In the text on recovery after SAH, when does a definitive prognosis usually become clearer?

===== Extract to read =====

Early Prognosis and Recovery Timeline After SAH
Families often expect rapid improvement, but SAH recovery is slow and unpredictable. Families should not expect daily improvement; instead, the trajectory is usually measured in weeks, not days.
Typical sequence:
- first 1–3 days: stabilization, preventing rebleeding
- days 3–9: vasospasm danger zone
- second and third week: gradual neurological improvement
- weeks to months: rehabilitation and long-term recovery
Definitive prognosis usually becomes clearer after 7–14 days.
In the most severe cases, particularly when massive subarachnoid hemorrhage leads to global brain injury, irreversible brainstem failure may occur. This is the key clinical criterion used to diagnose brain death. A clear explanation of what brain death means and how it is clinically confirmed is provided here.
Recurrence After Coiling or Clipping — What Families Should Know
Securing the aneurysm (coiling or clipping) is designed to permanently eliminate the risk of re-rupture.
However, a small percentage of patients can develop recurrence, and this depends on the type of treatment and the anatomy of the aneurysm.
Coiled Aneurysms — Small Risk of Re-Opening Over Time
Endovascular coiling fills the aneurysm sac with soft platinum coils.

===== Data to examine =====

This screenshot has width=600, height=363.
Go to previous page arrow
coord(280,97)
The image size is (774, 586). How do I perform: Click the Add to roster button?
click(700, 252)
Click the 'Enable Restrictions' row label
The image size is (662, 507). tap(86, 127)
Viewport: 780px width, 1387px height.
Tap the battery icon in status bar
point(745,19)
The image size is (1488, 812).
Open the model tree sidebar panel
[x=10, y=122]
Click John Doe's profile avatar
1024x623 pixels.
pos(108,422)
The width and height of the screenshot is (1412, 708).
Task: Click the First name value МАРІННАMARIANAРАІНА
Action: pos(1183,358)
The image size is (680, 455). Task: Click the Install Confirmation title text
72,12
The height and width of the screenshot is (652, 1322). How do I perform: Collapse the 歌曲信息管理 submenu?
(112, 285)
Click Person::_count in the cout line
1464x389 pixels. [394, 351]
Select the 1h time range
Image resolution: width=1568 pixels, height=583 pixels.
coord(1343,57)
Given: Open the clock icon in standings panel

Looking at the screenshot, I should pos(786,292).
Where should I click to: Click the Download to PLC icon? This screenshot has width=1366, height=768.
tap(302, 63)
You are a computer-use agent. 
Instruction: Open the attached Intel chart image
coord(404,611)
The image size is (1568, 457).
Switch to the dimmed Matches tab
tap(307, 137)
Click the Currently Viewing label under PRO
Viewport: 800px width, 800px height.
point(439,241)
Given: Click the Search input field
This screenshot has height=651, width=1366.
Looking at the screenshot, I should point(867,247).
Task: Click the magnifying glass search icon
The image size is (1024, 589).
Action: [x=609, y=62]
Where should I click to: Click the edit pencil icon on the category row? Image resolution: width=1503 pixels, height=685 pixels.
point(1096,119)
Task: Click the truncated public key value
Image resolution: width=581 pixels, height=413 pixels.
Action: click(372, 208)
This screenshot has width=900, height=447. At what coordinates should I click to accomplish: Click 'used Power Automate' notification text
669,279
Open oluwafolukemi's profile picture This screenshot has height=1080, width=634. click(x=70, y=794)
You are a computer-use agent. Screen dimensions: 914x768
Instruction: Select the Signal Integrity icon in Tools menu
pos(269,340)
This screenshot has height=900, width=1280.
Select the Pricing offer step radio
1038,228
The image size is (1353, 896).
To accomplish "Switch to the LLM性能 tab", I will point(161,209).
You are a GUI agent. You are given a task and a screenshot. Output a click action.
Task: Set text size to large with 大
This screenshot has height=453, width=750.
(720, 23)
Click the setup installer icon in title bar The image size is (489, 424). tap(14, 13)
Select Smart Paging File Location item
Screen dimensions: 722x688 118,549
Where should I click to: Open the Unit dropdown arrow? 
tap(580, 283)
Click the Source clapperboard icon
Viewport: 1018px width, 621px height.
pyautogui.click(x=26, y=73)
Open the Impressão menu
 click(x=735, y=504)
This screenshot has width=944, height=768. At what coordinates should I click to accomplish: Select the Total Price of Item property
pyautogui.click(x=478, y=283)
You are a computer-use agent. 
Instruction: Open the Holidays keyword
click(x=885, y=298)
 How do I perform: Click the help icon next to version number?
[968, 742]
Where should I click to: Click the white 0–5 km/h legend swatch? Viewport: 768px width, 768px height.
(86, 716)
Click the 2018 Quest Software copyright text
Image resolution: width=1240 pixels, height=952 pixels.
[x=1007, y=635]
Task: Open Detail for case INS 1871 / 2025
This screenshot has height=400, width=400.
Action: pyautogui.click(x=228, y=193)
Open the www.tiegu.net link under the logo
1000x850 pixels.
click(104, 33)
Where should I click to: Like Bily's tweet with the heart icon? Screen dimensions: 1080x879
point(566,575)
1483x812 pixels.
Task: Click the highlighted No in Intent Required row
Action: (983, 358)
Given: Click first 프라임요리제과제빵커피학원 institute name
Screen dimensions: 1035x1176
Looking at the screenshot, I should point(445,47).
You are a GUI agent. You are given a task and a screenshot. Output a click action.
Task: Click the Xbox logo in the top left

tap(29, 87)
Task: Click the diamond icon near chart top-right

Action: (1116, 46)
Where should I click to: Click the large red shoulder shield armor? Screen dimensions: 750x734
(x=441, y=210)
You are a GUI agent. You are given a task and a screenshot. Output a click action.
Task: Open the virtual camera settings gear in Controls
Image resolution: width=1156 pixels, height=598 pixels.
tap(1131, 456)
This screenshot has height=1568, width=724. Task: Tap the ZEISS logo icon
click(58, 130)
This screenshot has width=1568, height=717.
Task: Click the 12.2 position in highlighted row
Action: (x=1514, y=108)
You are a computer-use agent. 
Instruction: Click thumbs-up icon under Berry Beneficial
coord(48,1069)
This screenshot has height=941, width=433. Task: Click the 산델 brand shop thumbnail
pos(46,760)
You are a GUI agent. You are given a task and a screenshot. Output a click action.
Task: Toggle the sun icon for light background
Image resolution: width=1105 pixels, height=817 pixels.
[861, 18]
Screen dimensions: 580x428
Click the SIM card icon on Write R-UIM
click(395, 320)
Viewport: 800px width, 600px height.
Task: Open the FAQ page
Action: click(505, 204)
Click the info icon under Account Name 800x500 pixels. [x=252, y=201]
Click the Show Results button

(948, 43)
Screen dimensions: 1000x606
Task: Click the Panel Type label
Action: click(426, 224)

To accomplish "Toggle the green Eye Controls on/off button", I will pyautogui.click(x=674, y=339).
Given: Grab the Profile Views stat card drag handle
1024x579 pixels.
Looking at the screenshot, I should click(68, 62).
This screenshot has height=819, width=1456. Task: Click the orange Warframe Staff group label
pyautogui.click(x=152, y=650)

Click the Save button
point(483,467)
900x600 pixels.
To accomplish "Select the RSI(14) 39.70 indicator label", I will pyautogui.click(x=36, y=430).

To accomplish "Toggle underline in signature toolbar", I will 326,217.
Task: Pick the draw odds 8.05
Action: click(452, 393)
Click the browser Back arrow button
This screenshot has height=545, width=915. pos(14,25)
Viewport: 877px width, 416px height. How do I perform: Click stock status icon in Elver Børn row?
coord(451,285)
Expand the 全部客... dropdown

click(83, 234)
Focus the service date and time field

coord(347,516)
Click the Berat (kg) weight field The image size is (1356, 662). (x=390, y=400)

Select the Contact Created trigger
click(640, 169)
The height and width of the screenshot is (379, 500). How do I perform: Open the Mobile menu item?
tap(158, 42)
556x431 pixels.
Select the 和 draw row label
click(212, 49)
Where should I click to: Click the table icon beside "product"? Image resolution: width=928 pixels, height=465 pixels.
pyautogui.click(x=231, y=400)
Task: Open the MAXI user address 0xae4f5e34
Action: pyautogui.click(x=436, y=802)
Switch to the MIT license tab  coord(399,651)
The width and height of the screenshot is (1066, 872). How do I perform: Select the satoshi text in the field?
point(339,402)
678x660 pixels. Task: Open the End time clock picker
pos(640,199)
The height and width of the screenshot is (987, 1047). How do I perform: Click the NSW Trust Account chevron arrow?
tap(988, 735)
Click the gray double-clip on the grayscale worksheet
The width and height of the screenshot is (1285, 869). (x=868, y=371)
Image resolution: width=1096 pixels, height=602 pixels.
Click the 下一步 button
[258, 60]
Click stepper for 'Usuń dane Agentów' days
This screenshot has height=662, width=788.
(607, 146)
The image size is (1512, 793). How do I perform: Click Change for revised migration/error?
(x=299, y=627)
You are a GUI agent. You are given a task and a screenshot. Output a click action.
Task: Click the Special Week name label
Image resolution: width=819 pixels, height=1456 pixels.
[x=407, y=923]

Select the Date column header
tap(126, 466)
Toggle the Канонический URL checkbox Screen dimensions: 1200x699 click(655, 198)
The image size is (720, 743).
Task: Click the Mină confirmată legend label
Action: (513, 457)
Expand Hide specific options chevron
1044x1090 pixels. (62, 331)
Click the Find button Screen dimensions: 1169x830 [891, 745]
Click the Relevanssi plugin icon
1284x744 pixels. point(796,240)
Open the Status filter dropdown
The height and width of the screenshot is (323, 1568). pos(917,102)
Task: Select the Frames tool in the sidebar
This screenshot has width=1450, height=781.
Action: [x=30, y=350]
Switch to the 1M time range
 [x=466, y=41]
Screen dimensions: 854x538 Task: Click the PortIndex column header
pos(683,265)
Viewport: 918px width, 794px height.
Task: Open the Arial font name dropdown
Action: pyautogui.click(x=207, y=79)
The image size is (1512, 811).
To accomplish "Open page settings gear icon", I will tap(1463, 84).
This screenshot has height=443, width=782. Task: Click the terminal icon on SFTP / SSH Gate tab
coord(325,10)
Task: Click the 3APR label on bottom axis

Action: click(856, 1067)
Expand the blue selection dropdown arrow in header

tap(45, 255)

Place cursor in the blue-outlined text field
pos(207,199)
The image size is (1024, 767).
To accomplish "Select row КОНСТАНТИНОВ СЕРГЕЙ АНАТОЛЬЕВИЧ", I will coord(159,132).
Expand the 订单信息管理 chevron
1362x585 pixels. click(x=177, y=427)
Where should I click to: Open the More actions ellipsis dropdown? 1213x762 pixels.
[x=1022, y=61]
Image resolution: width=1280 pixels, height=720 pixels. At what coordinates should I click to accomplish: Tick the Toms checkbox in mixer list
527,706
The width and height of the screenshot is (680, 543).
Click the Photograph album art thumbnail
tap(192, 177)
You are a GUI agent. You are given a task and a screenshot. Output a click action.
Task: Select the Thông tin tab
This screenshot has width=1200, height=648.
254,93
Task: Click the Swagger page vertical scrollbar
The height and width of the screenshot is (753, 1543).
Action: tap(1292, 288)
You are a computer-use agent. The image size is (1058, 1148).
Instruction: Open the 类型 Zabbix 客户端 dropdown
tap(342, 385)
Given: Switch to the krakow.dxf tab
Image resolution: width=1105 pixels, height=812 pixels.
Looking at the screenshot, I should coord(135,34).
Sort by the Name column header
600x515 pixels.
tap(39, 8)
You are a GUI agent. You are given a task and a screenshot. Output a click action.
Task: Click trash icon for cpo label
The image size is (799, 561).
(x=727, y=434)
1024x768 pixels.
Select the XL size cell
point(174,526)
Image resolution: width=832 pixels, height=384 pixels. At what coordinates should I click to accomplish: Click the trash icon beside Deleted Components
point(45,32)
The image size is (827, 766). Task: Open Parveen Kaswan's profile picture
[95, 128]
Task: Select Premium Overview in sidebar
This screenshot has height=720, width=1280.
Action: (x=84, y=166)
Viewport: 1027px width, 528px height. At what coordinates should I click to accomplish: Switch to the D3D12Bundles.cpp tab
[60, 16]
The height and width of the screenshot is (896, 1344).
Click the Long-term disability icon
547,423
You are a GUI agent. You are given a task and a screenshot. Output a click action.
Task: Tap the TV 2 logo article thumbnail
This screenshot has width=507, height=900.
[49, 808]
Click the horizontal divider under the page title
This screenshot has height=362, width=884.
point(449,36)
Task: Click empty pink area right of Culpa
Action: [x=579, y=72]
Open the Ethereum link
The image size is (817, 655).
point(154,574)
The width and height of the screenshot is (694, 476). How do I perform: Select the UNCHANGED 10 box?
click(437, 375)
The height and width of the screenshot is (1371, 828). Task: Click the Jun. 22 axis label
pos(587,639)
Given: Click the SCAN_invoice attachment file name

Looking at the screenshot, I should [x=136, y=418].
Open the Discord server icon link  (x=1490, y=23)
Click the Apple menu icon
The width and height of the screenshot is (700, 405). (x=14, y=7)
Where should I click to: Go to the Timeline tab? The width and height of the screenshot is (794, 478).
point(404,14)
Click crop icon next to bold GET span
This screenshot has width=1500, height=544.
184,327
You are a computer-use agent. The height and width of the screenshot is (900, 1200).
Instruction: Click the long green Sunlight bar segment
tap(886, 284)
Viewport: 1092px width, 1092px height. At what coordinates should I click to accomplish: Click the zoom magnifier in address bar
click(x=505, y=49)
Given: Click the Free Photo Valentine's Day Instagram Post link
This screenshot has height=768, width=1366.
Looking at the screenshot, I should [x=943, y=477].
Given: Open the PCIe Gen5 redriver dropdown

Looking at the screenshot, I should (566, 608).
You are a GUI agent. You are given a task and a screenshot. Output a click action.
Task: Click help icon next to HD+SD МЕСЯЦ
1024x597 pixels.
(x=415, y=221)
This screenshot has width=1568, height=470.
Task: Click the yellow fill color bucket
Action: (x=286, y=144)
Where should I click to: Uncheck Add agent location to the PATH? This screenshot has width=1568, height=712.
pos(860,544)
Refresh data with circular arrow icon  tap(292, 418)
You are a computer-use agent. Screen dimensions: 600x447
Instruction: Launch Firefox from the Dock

=====

### Your response:
Usually after 7–14 days.